Directions for this task: Only the final stretch of the data is wanted: reproduce the line containing "Advance to the next carousel slide" and each line after it, exactly.
Supplied data Block Start
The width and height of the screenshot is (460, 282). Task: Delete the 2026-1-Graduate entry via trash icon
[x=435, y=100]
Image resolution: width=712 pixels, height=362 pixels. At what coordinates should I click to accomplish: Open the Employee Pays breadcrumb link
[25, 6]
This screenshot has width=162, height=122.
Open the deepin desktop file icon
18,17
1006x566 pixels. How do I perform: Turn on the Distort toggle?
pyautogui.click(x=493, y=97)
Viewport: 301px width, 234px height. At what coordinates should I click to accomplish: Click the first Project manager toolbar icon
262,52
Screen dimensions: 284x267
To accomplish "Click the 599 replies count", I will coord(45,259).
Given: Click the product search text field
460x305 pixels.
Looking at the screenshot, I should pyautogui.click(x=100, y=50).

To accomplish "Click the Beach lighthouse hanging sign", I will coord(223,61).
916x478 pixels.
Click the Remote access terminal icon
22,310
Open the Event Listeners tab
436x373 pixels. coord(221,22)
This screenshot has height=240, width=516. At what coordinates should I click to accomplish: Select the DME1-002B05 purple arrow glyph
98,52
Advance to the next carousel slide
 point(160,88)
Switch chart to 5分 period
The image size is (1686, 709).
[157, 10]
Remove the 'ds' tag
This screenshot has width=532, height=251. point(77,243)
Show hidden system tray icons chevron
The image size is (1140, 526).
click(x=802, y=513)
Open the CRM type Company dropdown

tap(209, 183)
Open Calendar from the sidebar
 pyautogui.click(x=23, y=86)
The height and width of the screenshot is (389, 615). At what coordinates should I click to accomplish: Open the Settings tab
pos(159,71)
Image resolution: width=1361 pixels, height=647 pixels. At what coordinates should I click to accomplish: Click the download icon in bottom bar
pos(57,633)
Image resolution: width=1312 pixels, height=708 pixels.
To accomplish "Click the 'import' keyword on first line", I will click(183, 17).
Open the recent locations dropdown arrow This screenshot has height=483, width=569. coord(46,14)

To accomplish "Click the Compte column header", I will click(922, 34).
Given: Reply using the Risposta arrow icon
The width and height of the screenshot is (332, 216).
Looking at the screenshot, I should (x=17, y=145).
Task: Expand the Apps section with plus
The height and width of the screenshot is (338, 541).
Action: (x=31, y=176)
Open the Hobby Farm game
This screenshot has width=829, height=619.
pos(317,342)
Supplied data Block End
Exercise result:
Advance to the next carousel slide
 point(160,88)
Switch chart to 5分 period
The image size is (1686, 709).
[157, 10]
Remove the 'ds' tag
This screenshot has width=532, height=251. point(77,243)
Show hidden system tray icons chevron
The image size is (1140, 526).
click(x=802, y=513)
Open the CRM type Company dropdown

tap(209, 183)
Open Calendar from the sidebar
 pyautogui.click(x=23, y=86)
The height and width of the screenshot is (389, 615). At what coordinates should I click to accomplish: Open the Settings tab
pos(159,71)
Image resolution: width=1361 pixels, height=647 pixels. At what coordinates should I click to accomplish: Click the download icon in bottom bar
pos(57,633)
Image resolution: width=1312 pixels, height=708 pixels.
To accomplish "Click the 'import' keyword on first line", I will click(183, 17).
Open the recent locations dropdown arrow This screenshot has height=483, width=569. coord(46,14)

To accomplish "Click the Compte column header", I will click(922, 34).
Given: Reply using the Risposta arrow icon
The width and height of the screenshot is (332, 216).
Looking at the screenshot, I should (x=17, y=145).
Task: Expand the Apps section with plus
The height and width of the screenshot is (338, 541).
Action: (x=31, y=176)
Open the Hobby Farm game
This screenshot has width=829, height=619.
pos(317,342)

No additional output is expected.